**WORK TO BE COMPLETED:**
Please report every line of the listing below that has the word "step" in it.
────
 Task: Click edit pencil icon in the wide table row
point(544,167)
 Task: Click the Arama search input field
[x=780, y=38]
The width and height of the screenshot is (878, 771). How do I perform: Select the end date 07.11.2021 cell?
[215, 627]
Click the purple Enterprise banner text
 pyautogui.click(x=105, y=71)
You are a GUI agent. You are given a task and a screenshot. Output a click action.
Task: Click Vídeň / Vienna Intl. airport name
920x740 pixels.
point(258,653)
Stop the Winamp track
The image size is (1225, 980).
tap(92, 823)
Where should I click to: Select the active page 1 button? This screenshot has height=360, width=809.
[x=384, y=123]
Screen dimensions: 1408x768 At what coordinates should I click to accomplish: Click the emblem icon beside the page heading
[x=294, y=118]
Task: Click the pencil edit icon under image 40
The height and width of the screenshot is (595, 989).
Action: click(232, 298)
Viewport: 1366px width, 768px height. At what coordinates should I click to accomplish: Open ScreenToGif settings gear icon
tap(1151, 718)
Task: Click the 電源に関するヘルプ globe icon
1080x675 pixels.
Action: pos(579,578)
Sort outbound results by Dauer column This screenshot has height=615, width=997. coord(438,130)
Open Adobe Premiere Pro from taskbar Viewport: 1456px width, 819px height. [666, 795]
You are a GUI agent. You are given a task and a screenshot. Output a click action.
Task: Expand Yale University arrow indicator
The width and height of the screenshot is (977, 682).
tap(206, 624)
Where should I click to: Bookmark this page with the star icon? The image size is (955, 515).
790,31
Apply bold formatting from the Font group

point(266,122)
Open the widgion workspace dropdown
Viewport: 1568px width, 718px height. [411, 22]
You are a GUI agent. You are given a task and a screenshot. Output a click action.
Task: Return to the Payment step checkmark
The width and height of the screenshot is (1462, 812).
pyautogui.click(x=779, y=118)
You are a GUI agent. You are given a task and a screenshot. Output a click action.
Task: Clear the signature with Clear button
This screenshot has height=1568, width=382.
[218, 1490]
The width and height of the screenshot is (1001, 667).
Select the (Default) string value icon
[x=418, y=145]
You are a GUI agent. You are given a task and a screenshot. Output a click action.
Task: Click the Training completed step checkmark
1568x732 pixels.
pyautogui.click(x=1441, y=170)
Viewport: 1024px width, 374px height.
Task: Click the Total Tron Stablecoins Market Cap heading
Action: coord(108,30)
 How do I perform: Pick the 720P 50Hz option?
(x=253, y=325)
────
**WRITTEN REPLY:**
Task: Return to the Payment step checkmark
Task: Click the Training completed step checkmark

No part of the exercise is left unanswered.